CSA Response to the Science Council report on ‘Wider Impacts Beyond Food Safety Risk Assessment’.
Robin May, FSA Chief Scientific Adviser
FINAL (15.10.24)
“I am hugely grateful for the work that the Science Council has undertaken on this challenging topic. Their report provides a comprehensive and thoughtful insight into the opportunities and challenges that exist in considering wider impacts within risk analysis.
The report makes clear that current risk analysis approaches provide little scope to achieve a more holistic assessment of societal risk/benefit. This creates the potential for counterproductive regulatory decisions – for instance, a product with major health gains might fail authorisation due to a minor, but non-zero, safety concern, or a product with significant environmental costs might enter the market because it does not present a risk to human health. The FSA very much recognises the potential benefit to consumers of integrating a more balanced consideration of risks and benefits into the authorisation of new products, although we also recognise that this is a complex area and highly dependent on the quality of the data that might underpin such a decision, e.g. sustainability metrics, health impacts and so forth.
We also note that there are additional ‘levers’ that might be applied in order to incorporate wider impacts into our regulatory role, beyond simply integrating them into risk assessment. For instance, products could be prioritised for regulatory consideration based on potential societal impact, rather than on a ‘first come, first served’ basis.
As the report makes clear, however, we operate within a global food system and consequently any significant change in FSA’s regulatory approach would require careful coordination with other government departments, global trading partners and international organisations such as Codex Alimentarius and the World Trade Organisation. Many of the changes required are beyond the current remit of the FSA and therefore not within our gift to enact. Many of them would also require very substantial investments over multiple years in order to generate the underpinning data infrastructure that is required to accurately assess wider impacts. Nonetheless, the Science Council report represents an invaluable statement of ambition that will help accelerate global collaboration on ‘wider impact’ assessment.

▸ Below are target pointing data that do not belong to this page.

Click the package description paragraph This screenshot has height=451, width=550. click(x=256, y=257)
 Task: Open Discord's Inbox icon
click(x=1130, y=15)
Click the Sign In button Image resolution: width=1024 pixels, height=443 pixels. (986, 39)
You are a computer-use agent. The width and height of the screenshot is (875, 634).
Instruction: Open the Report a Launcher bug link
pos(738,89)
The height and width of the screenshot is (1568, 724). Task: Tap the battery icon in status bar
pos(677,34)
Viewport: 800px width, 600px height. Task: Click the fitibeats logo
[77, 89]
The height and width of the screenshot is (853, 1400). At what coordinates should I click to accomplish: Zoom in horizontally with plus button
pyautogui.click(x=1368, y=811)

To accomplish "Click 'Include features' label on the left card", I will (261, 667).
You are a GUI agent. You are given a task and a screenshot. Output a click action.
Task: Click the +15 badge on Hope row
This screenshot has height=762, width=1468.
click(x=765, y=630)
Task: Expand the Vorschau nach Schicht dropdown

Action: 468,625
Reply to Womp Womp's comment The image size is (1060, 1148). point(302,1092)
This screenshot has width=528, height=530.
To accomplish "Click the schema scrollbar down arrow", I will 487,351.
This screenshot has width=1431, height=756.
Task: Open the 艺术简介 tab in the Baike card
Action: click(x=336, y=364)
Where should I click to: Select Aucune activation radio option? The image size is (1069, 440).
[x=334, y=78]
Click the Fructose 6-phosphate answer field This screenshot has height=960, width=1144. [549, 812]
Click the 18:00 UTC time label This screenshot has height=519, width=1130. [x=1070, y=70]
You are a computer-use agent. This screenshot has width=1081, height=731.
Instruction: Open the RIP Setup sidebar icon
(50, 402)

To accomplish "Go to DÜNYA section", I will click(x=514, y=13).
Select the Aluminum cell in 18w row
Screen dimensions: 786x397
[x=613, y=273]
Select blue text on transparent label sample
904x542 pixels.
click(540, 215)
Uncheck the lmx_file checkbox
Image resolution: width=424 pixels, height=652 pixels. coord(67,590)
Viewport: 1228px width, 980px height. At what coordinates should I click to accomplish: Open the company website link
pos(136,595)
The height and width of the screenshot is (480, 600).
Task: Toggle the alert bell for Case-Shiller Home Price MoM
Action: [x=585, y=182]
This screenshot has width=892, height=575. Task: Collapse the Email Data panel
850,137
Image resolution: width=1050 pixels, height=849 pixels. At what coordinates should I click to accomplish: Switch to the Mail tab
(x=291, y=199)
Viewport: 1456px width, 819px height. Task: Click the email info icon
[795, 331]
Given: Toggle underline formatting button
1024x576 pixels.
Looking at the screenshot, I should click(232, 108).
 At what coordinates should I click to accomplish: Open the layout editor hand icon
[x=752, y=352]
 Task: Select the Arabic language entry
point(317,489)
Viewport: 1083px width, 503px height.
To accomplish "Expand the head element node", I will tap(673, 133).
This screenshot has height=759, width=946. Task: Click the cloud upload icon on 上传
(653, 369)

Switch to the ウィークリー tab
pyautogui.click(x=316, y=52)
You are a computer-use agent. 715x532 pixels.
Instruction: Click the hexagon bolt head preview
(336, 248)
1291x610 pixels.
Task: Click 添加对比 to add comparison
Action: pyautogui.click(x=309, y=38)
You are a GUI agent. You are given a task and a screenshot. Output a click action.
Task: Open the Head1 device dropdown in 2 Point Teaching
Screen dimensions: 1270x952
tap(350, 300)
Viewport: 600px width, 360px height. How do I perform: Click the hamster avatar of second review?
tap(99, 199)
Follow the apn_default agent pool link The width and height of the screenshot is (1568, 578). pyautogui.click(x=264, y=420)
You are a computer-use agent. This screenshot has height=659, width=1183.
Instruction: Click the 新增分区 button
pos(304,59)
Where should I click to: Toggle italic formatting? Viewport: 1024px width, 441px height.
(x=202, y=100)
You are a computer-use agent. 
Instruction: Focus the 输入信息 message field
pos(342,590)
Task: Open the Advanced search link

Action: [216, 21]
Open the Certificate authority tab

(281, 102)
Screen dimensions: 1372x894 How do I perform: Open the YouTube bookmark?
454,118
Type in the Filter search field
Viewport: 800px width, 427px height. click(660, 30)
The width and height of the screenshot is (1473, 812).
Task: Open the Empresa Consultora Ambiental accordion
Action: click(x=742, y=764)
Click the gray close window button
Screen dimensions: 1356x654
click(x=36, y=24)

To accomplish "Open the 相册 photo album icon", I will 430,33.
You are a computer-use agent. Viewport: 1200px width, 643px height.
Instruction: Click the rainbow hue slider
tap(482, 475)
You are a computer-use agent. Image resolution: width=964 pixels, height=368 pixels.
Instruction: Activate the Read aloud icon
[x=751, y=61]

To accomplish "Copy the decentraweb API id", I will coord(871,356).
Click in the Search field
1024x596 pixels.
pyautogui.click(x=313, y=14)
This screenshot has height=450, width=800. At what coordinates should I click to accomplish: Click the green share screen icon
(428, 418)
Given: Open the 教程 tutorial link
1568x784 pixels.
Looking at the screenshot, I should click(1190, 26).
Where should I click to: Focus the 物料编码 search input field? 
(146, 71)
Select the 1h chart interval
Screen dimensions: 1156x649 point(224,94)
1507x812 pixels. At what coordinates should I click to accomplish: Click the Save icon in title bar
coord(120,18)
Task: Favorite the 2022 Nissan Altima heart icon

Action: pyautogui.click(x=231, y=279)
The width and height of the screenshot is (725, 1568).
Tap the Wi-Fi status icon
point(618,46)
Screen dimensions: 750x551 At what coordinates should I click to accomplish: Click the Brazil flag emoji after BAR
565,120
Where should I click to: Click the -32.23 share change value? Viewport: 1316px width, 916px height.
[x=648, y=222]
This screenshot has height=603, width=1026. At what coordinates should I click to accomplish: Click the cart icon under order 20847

Several of the most pressing societal problems around the world are intrinsically linked to food. Both public health problems, such as obesity and diabetes, and environmental problems, such as greenhouse gas emissions and water pollution, can only be solved with a radical rethink of our food system. Regulation in general, and risk assessment in particular, offers a powerful ‘lever’ to help achieve the reforms that will be essential in order to create a healthier, more sustainable food industry. This report highlights a number of ways in which governments, regulators and industry can work together to start to achieve those goals and I very much hope that it will help galvanise collaboration to achieve the change that is so urgently needed.”